Work to be completed: Put the lines of the listing below, from the line containing "Find the location" through the end of the listing, into a Markdown table with the columns Row and Entry. Skip blank lines and leave the pictures out.

Dataset extract:
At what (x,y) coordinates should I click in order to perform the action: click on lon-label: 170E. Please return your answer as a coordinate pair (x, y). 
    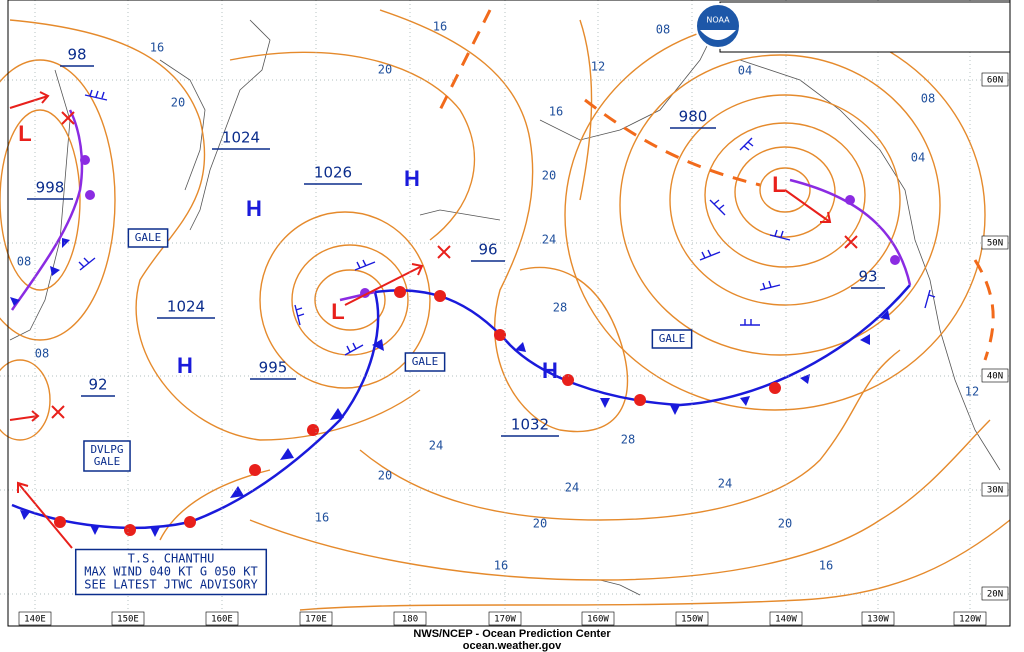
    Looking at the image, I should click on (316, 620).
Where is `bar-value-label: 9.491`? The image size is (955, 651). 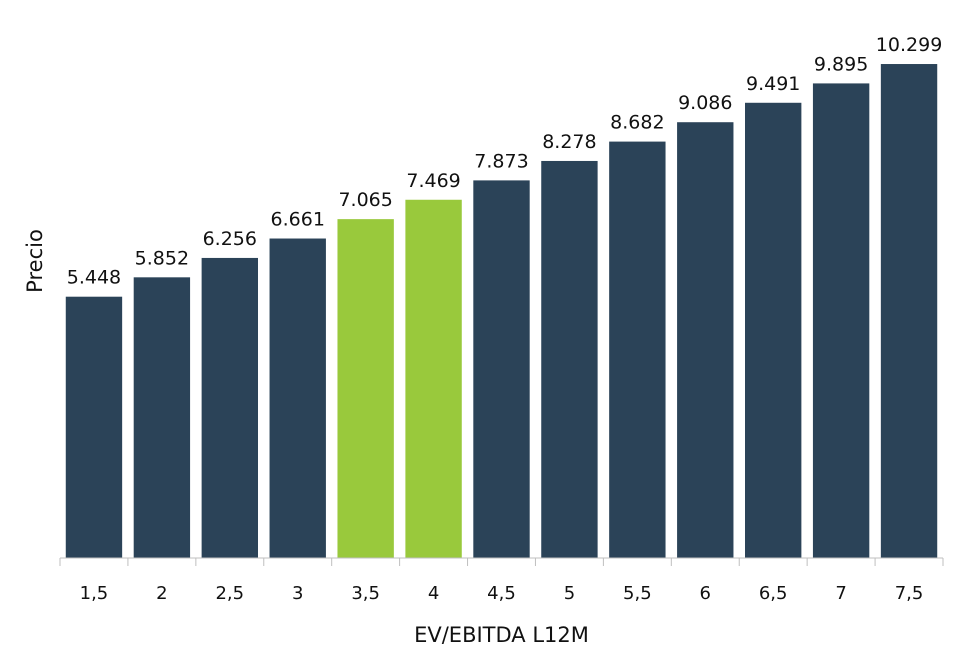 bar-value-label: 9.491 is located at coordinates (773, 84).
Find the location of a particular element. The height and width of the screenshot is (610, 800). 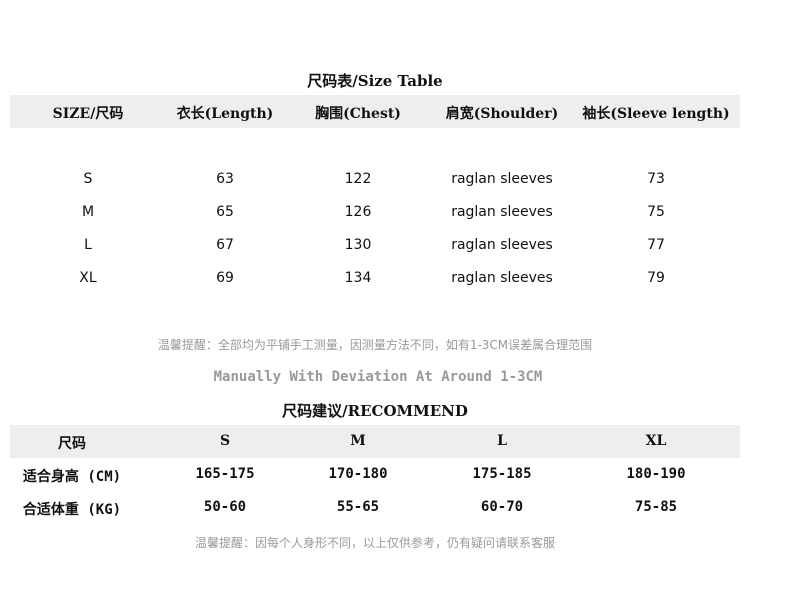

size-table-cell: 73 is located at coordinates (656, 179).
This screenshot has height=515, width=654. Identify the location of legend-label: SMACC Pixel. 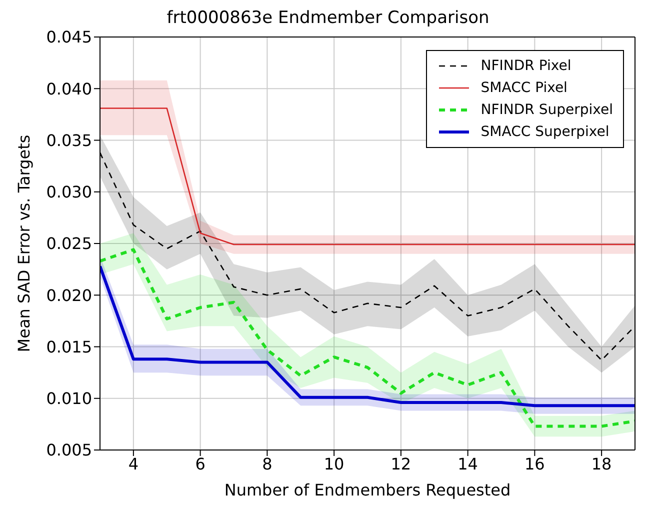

Exercise response:
| Row | Entry |
|---|---|
| 1 | Find the location of a particular element. The height and width of the screenshot is (610, 800).  |
| 2 | size-table-cell: 73 is located at coordinates (656, 179). |
| 3 | This screenshot has height=515, width=654. Identify the location of legend-label: SMACC Pixel.  |